Sixteen children were rescued after being locked in a single room in Ohio for four years, several international media reported on Wednesday.
The children, who are all from the same family, were found in a dilapidated house in a rural area of the US state. They were in “deplorable conditions”, according to local authorities.
« [C’était] just a disgusting scene,” Vinton County Sheriff Ryan Cain told the media The Guardian.
The children, aged 1 to 18, lived in squalid conditions, surrounded by human excrement, he said. Some of them were even unable to speak; one of them, an 18-year-old girl with a developmental disorder, did not know how to spell her name.
“They looked like almost wild animals. It was terrible,” Andy Wilson, attorney general of Ohio, told the British media.

A dilapidated home in rural Ohio where 16 children were found in deplorable conditions.
Screenshot / CNN
Sheriff Cain said it appeared the children spent most of their time in a room measuring approximately 12 feet by 12 feet (3.6 m by 3.6 m). He did not say how they were kept inside the house, but said authorities did not find any cages in the house.
“Most of our animals were raised in better conditions than children,” the sheriff said.
Seven of the children were transported to hospitals and two were evacuated by helicopter to Level 1 trauma centers.

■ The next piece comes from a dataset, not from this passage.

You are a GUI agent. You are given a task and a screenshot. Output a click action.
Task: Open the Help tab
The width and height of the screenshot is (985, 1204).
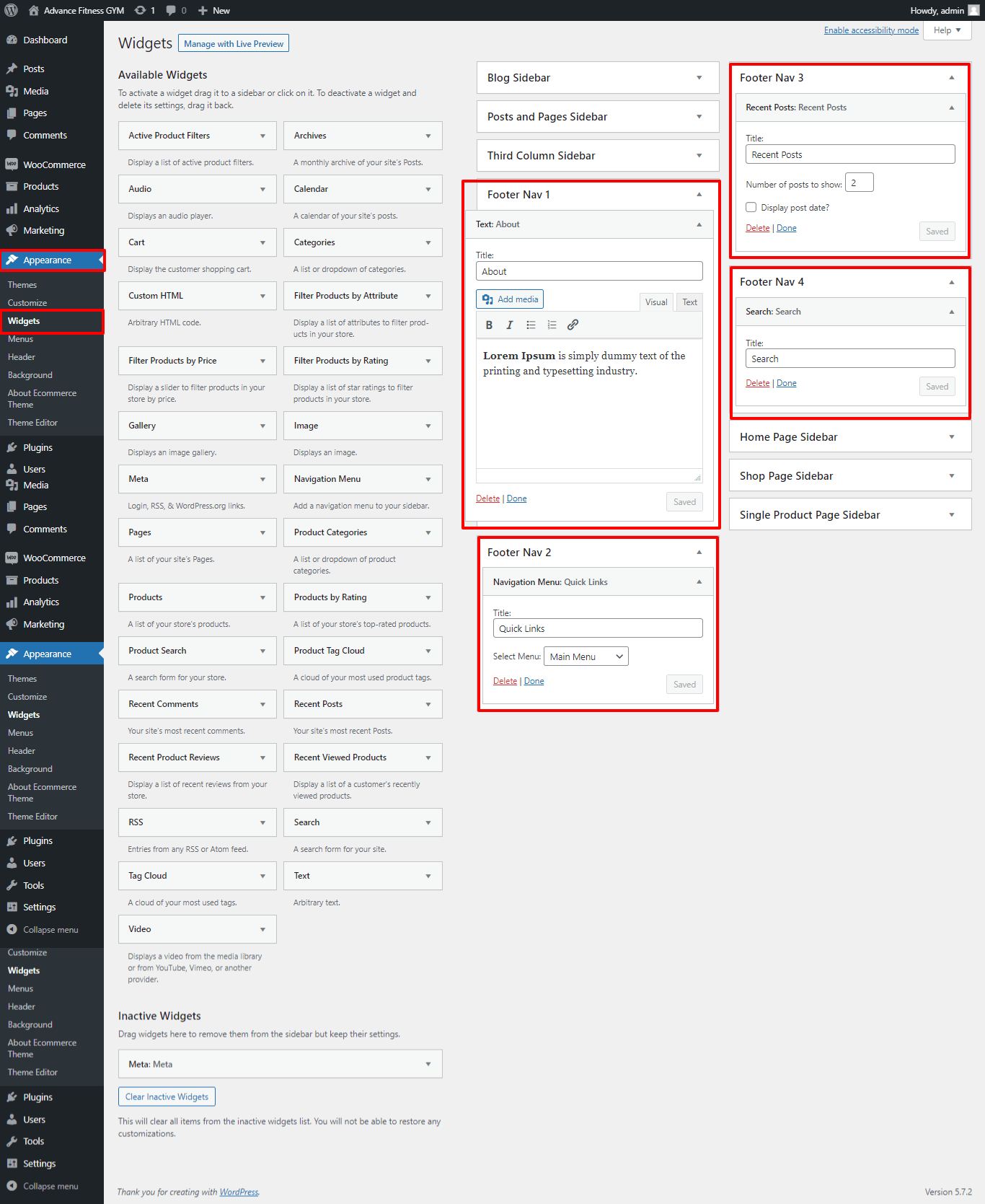coord(947,30)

One child was in critical condition Tuesday and had to be intubated, Wilson said.
“Pure evil”
The children’s parents and two grandparents were arrested. They each faced 16 counts of child endangerment.
Vinton County Prosecutor William Archer also emphasized The Guardian that it was not a case of human trafficking, but an “intra-family situation”.
Authorities discovered the children while executing a search warrant as part of another investigation, the Ohio attorney general said.
“We didn’t know there were going to be sixteen kids there,” said Mr. Wilson, who called what he saw in that house “pure evil.”
Gary Siders Jr., Gary Siders Sr., Christina Siders and Elizabeth Siders appeared in court Wednesday. The judge entered “not guilty” pleas on their behalf, with bail set at US$300,000 each.